The only hacks I know of are messing with the DVD drive to play pirated games. Has anyone really gotten homebrew to run on that thing?
by putting in fixes and banning consoles and user accounts that break the EULA by hacking the system
I believe Sony would have fix it if they could - they did it with the PSP and the various hacks (etc the first PSP hack that exploited a bug in the TIFF viewer lib).
With the signing key in the wild, custom firmware that can evade detection won't be hard. Banning will be of limited effectiveness.
I never understood this "account hacked" thing. You mean that twitter service has a security vulnerability and someone was able to tweet with his account without the right credentials, OR someone used his account logging in with his weak password?, because that's not hacking on my book.

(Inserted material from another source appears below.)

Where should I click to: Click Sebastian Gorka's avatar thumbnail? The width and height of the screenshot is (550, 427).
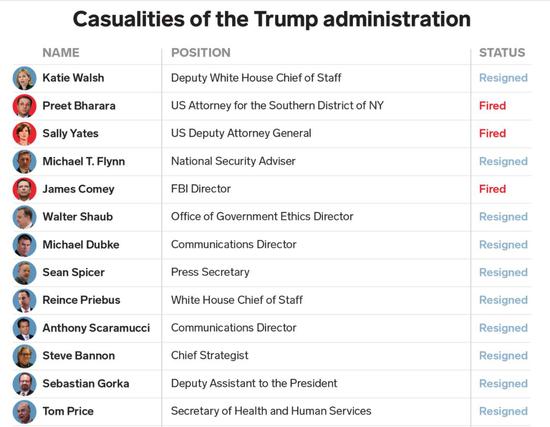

Do you people realize that Kevin Butler isn't even a real person? (At least, not at Sony.) He's a fictional character played by an actor. This twitter account is probably manned by dozens of employees in the marketing department paid to do just that. Any one of them could have been tricked or compromised. citation
-Arthur
Cave ne ante ullas catapultas ambules
http://www.unixslave.com/ysmb.png
As I understand it, there hasn't been much of an effort to jailbreak the Xbox 360 console for homebrew because Microsoft offers a limited "XNA" sandbox in which to make, run, and even sell homebrew games, and it appears far more committed to XNA than Sony ever was to Other OS.
Meh, vaio are good, but not the only decent laptop.
The tvs are expensive compared to the likes of Samsung
There's honestly not much to pick between Xbox and PS3 IMHO.
DS and derivatives have WAAAAY more market than PSP...
In the current market, you can easily get away from Sony products without much compromise.